▶ _SELECTED PASSAGE_:
= = = = = = =

# Mapmaking Discussion & Philosophy (WIP/Critique) > General and Miscellaneous Mapping >  LASCA, my first posted map

## Domino44

This is one of my favorite maps that I have done. I sat down at the computer and just did it, I didn't have to think about it, I could feel it. I wanted to post it and see what anyone else would think of it. Please comment.

----------


## Meshon

Hey, I like the simple gradient you used to colour your map. You might think some more about where your rivers come from; at the moment they seem to be coming from the plains, rather than mountains which is more usual. Of course, in fantasy worlds all kinds of interesting things can happen!

What software are you using to make your maps? I noticed that the pixels are visible, so you could also try working at a higher resolution.

Keep your maps coming, and thanks for sharing them!

cheers,
Meshon

----------


## Domino44

Thanks, The Reaching river actually turns into a under ground river that channels into the Dragon Claw lakes and beyond. 

For this map I didn't have access to photoshop so out of desperation I found an online photoshop type thing called picmonky. It was not easy to do this map and I did not do it the easy way, it took a lot of creative thinking. That is most likely why it isn't in the best quality. 

Thank you so much for replying and thanks for your input.  :Smile:

----------

= = = = = = =

▶ _SHORT PROBLEM A_:
According to the forum thread, which online tool was used to make the map because Photoshop was unavailable?

= = = = = = =

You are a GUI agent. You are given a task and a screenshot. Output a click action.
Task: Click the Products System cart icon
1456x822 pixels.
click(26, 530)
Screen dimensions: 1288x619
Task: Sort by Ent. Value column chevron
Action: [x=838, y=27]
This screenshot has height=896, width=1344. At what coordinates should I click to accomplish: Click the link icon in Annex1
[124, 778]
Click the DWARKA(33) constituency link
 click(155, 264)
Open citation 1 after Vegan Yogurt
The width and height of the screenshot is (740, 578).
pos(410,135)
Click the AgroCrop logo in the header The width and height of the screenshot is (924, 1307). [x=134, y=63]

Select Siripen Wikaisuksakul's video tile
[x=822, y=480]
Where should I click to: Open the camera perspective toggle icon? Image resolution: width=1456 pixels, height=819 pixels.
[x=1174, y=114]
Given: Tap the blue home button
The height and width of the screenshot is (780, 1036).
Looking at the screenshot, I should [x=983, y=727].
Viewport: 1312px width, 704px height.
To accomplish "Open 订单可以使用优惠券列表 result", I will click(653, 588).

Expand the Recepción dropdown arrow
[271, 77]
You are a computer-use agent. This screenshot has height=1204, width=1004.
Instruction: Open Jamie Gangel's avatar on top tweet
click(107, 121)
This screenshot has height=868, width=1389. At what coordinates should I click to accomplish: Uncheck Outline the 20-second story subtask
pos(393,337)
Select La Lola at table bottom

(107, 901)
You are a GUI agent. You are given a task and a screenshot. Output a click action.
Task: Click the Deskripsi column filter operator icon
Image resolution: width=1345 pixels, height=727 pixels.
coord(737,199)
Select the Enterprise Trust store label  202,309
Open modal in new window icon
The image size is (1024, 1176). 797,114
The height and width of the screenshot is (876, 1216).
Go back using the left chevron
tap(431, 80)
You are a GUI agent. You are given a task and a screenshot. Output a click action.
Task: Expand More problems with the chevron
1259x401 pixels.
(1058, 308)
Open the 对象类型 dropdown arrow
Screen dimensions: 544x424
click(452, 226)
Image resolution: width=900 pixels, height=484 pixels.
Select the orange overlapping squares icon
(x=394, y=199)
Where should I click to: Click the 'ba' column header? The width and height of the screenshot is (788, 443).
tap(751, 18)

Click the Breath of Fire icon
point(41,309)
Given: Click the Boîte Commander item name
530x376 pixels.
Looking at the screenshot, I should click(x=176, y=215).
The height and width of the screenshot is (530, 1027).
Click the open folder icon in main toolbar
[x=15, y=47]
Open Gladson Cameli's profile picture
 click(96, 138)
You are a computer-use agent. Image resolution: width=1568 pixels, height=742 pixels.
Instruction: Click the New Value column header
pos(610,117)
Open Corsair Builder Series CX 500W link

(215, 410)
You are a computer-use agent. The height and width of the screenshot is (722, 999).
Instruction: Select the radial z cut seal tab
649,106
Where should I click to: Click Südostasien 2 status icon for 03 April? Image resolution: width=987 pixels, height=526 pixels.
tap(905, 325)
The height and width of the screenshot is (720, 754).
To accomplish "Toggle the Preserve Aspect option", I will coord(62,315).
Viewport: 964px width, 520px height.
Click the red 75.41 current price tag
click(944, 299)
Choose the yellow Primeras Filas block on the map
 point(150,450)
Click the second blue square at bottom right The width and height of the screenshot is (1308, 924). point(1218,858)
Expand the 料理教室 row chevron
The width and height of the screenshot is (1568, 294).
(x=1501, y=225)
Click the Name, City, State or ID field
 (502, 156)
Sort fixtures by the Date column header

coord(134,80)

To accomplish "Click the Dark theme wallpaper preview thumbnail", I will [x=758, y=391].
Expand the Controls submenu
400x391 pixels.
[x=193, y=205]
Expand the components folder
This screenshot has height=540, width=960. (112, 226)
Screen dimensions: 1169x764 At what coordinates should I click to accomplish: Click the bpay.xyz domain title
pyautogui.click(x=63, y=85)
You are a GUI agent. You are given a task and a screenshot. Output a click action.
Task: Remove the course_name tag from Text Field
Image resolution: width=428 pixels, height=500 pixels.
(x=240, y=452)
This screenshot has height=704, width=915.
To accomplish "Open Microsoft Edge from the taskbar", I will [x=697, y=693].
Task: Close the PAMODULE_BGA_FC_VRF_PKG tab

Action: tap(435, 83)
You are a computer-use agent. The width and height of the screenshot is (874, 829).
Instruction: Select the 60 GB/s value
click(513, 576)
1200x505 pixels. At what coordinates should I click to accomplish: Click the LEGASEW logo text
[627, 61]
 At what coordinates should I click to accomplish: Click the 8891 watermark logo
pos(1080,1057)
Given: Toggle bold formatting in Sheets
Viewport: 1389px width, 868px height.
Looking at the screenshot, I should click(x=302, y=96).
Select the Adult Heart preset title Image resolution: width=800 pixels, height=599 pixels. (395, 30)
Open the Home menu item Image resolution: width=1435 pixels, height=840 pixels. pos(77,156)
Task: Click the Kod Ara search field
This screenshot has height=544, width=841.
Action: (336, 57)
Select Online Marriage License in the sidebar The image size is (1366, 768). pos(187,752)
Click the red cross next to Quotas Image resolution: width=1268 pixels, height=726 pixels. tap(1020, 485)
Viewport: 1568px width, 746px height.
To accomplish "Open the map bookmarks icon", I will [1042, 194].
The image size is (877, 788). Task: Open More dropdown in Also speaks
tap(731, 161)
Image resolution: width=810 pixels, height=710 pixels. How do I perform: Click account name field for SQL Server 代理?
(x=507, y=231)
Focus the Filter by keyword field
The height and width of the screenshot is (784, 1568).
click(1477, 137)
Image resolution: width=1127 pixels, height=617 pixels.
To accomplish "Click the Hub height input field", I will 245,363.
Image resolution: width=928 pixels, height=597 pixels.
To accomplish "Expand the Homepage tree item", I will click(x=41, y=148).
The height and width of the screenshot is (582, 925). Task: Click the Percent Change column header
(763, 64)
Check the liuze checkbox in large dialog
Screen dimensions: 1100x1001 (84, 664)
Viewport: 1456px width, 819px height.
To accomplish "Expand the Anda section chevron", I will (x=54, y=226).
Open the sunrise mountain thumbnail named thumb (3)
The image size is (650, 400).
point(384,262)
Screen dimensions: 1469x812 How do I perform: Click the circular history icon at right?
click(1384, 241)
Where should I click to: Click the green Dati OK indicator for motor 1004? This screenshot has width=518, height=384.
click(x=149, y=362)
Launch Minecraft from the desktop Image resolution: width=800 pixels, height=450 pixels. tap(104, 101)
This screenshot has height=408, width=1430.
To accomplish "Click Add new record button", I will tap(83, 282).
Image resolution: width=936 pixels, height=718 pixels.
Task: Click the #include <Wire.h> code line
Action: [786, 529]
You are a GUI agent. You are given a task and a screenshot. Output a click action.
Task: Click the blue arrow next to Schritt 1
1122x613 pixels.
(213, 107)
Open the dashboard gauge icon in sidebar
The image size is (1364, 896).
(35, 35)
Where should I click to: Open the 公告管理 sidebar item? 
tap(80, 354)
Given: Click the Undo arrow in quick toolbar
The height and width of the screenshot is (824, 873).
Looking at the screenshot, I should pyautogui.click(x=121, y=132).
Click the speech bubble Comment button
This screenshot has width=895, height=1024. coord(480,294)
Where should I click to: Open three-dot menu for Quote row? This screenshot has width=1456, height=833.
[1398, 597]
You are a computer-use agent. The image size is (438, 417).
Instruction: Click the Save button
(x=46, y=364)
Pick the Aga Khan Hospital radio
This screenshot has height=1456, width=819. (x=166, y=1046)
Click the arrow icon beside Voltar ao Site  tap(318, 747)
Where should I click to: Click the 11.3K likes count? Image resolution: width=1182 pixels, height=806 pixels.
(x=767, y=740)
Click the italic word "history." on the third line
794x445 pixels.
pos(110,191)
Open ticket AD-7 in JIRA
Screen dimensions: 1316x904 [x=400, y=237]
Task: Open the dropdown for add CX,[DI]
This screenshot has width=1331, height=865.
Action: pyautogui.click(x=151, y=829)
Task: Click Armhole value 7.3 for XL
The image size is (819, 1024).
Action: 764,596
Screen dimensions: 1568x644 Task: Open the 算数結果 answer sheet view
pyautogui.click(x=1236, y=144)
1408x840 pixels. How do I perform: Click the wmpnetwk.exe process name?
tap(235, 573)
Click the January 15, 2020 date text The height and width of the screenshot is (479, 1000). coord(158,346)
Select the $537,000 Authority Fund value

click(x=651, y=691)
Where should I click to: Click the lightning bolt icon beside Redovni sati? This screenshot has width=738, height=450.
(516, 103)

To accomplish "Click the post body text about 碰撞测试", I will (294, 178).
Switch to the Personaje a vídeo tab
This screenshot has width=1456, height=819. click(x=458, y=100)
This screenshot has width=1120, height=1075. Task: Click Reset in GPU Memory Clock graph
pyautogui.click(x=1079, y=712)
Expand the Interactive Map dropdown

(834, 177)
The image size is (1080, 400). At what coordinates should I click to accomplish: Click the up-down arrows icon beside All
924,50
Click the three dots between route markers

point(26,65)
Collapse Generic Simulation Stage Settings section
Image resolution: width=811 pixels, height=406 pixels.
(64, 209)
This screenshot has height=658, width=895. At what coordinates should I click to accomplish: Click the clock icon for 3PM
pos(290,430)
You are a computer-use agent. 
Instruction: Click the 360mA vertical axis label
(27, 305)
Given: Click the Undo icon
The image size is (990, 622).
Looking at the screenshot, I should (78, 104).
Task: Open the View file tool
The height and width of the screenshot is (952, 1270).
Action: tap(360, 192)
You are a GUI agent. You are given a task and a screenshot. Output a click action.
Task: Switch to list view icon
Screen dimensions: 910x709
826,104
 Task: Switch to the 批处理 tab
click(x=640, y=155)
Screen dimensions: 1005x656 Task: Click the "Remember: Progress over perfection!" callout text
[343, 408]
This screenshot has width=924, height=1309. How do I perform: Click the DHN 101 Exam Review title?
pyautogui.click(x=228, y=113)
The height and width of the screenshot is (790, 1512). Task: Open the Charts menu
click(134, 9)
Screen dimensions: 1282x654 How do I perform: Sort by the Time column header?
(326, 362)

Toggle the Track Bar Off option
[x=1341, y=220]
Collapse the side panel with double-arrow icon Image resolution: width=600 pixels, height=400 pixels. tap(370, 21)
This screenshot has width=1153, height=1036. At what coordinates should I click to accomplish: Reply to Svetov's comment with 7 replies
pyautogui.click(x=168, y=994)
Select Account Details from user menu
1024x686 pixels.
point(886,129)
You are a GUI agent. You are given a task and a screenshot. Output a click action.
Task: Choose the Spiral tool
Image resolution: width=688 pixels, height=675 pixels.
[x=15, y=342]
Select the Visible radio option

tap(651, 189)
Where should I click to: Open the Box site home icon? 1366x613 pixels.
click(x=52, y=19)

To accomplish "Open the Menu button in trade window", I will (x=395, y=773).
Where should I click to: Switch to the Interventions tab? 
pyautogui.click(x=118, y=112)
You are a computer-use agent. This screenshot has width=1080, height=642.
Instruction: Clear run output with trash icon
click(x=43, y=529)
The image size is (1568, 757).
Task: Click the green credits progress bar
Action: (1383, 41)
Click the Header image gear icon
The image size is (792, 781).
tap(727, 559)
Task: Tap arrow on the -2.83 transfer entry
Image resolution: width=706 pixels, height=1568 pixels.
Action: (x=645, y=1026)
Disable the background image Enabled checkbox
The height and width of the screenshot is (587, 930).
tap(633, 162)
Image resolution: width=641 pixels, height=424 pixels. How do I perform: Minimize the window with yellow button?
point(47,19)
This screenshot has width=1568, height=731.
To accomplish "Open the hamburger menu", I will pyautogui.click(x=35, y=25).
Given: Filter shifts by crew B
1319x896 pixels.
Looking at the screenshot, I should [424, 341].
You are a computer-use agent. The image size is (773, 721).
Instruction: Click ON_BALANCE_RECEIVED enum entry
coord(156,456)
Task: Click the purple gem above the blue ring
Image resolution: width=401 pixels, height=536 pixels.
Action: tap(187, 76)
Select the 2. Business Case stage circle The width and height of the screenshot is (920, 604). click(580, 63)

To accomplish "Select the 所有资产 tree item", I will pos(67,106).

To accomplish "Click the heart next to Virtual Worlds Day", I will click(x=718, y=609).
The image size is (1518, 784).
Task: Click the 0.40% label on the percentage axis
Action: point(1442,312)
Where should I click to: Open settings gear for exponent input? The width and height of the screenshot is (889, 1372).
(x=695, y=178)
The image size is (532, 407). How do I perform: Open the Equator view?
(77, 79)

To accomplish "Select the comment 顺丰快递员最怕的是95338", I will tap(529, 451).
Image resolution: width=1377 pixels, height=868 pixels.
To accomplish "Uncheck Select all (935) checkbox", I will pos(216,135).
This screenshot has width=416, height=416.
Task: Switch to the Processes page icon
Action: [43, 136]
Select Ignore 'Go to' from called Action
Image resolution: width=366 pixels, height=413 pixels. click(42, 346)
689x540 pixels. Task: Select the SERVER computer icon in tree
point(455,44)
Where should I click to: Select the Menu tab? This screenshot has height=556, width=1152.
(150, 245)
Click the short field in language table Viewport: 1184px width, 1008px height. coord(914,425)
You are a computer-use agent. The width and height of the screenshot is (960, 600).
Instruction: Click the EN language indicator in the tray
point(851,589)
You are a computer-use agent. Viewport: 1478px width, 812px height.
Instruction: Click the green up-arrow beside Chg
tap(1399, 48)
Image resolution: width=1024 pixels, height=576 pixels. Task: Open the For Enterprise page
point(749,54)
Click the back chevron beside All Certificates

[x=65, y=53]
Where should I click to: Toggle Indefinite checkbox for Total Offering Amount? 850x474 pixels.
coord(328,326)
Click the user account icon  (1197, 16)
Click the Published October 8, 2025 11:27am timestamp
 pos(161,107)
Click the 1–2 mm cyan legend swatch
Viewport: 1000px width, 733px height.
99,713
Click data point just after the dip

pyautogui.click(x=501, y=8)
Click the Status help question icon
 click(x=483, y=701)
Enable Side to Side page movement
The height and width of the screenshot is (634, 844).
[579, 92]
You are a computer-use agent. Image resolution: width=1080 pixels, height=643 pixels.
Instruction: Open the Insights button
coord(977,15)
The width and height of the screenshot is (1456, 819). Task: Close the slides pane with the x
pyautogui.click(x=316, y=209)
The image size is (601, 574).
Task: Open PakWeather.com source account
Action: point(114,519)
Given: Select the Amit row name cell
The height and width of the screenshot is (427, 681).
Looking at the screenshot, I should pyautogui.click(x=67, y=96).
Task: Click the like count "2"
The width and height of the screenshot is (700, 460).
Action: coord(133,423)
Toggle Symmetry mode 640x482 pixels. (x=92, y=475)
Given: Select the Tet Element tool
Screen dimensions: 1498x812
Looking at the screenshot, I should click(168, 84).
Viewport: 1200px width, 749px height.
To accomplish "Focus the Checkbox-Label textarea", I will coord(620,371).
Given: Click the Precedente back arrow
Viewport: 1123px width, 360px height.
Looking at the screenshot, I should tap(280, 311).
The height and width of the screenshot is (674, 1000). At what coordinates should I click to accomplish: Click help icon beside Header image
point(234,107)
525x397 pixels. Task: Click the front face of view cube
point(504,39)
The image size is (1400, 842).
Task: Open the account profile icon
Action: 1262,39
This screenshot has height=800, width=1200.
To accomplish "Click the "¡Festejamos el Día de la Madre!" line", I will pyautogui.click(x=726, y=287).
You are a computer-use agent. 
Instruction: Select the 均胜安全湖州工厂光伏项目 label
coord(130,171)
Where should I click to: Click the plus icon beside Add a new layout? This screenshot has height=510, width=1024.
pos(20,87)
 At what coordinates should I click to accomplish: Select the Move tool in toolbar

= = = = = = =

▶ _SHORT PROBLEM B_:
Update the rows starting at the line containing "1200x505 pixels. At" and ending at the line containing "I will 245,363." by replacing "Image resolution" with "Screen resolution" and leaving everything else unchanged. Return only those lines.

▶ _OUTPUT A_:
An online Photoshop-like tool called picmonky.

▶ _OUTPUT B_:
1200x505 pixels. At what coordinates should I click to accomplish: Click the LEGASEW logo text
[627, 61]
 At what coordinates should I click to accomplish: Click the 8891 watermark logo
pos(1080,1057)
Given: Toggle bold formatting in Sheets
Viewport: 1389px width, 868px height.
Looking at the screenshot, I should click(x=302, y=96).
Select the Adult Heart preset title Screen resolution: width=800 pixels, height=599 pixels. (395, 30)
Open the Home menu item Screen resolution: width=1435 pixels, height=840 pixels. pos(77,156)
Task: Click the Kod Ara search field
This screenshot has height=544, width=841.
Action: (336, 57)
Select Online Marriage License in the sidebar The image size is (1366, 768). pos(187,752)
Click the red cross next to Quotas Screen resolution: width=1268 pixels, height=726 pixels. tap(1020, 485)
Viewport: 1568px width, 746px height.
To accomplish "Open the map bookmarks icon", I will [1042, 194].
The image size is (877, 788). Task: Open More dropdown in Also speaks
tap(731, 161)
Screen resolution: width=810 pixels, height=710 pixels. How do I perform: Click account name field for SQL Server 代理?
(x=507, y=231)
Focus the Filter by keyword field
The height and width of the screenshot is (784, 1568).
click(1477, 137)
Screen resolution: width=1127 pixels, height=617 pixels.
To accomplish "Click the Hub height input field", I will 245,363.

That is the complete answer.